It is a political paradox but also a matter of opinion. Even the cruelest and most ill-regarded leaders in history are regarded as selfless leaders by some. By that virtue one could say that Hitler was a selfless leader. He cared deeply about making his country prosperous through any means necessary and wanted to see its people flourish and be happy, in spite of his objective cruelty and merciless expansion policies. Donald Trump could be seen as a good leader, as despite his apparant cruelness in the eyes of many, he always put America first no matter what and managed to drastically improve America’s economy. The term selfless is a subjective term; a label applied to those who people belive are great leaders. Despite what Hitler did for his country his focus was purely on Germany, he didn’t care for any other country or who would be forced out, his only focus was on the expansion of Germany. This is an inherently political discussion by nature. To apply the Dalai Lama’s three leadership policies can’t be applied to something like political leaders as they themsleves must adapt themselves to the given situations and that in turn can cause people to think that these selfless leaders are instead selfish.
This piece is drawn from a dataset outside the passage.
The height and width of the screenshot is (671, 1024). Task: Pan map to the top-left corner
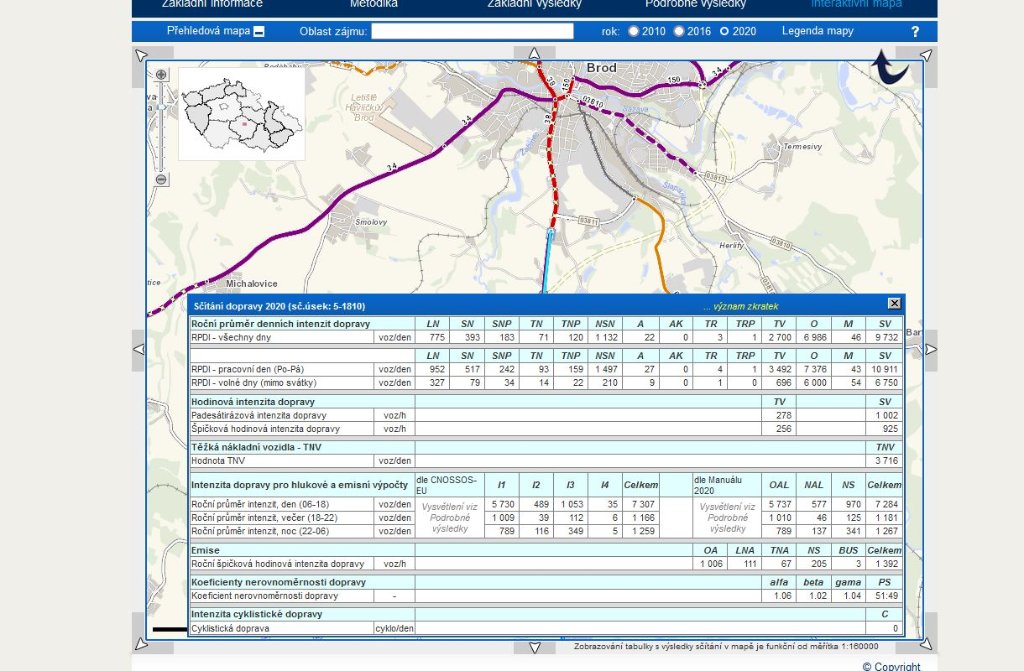tap(142, 56)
I believe this political paradox is one of the main reasons why our modern democracy is crumbling. Can someone adored by many be truly selfless? And is selflessness even a trait we consider when labeling someone as a great leader?
Barack Obama, for example, is one of the greatest leaders of the 21st century. He is charismatic, a great speaker, charming, and acted exactly as how we expected America to behave… but was he selfless or even a good president? Stalin industrialized the soviet union and transformed it into a nuclear superpower in only a few decades, but definitely was not compassionate or selfless.
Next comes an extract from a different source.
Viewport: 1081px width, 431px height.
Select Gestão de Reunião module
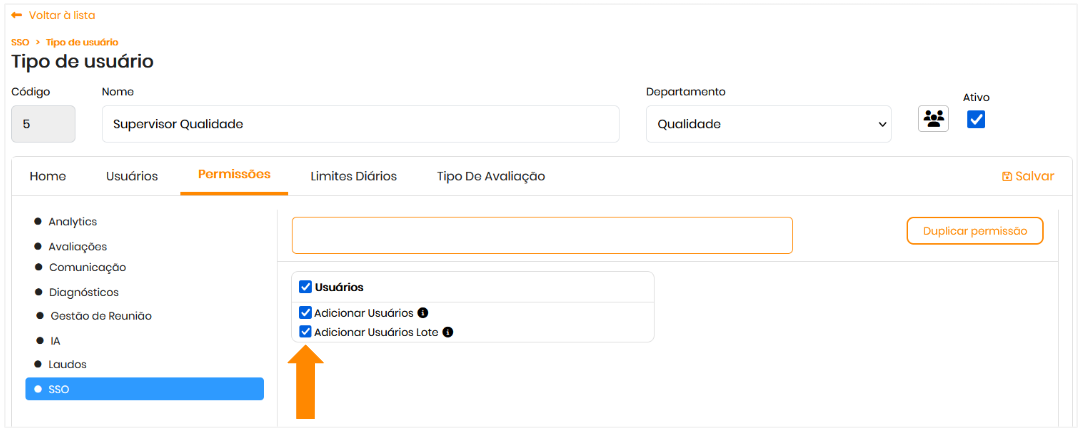(100, 316)

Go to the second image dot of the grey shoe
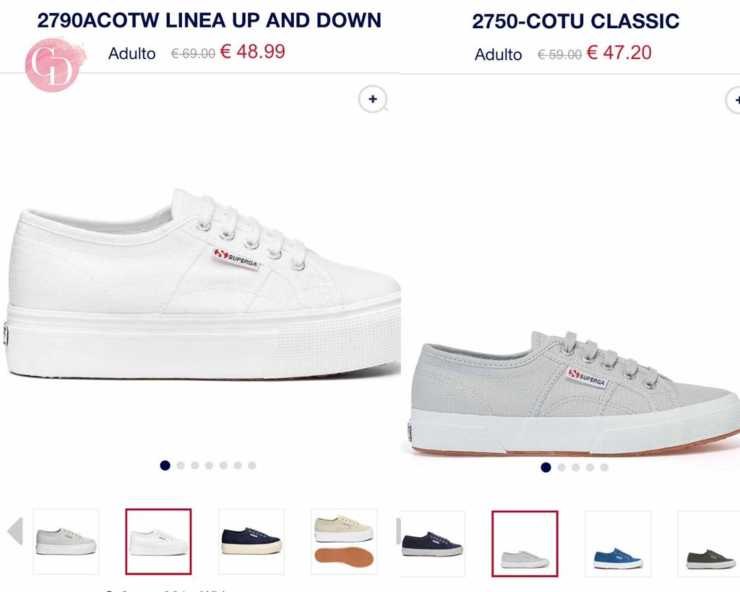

Maybe Dalai Lama’s three leadership styles should not be applied to politics; maybe it only fits spiritual leadership. Maybe politics, by nature, will always be more Machiavellian than Buddhist, and that’s why Dalai Lama’s rules may not apply to what we consider good leadership.
Sofia, you’re right to highlight the lessons of history – most leaders have proved to be anything but selfless. On the other hand, there are also plenty of examples where leaders act in a selfless way, to protect others. A company director, for instance, who chooses to adopt an environmental friendly strategy (which is more costly than a non-environmental one), or offer more benefits to their employees (thereby reducing the level of profits) makes him/herself unpopular with shareholders (who would much prefer adopt short-term strategies to increase their returns); this way, he/she risks being replaced. I would call this selflessness – the ability to put others’ interests first, before one’s own.
Also, you mention the extremes – Machiavellian and Buddhist. I would say, let’s explore the interval in-between more…
I think it is still possible for leaders to be selfless and confident – described as ‘trailblazer’ leadership in the article, although I think good leaders have to and do adapt the way they present themselves to different situations and audiences. Therefore perhaps not one of these traits is important but the ability to adapt to all 3 and be able to come across in different ways while maintaining their core values.
Perhaps these positive traits may be viewed as ‘weak’ in terms of leadership because western leadership is based more around ‘alpha’ traits such as strength which traditionally does not pair well with selflessness, mindfulness or compassion. However, in the modern day I think leadership traits are swinging more in line with buddhist philosophy and therefore more selfless leaders are becoming more common and successful than in the past.
Cosmo, I think you’re right about two things: the need to adapt (to situations and priorities); and the dominant view of leaders as ‘alpha males’ in Western society. But things are changing, slowly but surely. Look at how much legislation has been introduced in recent years, about the need to have more women representatives at board (or management) level. So it’s important to explore the alternatives to the mainstream view, and their likelihood of success. I would say, try to use examples. They are very effective in lines of argumentation.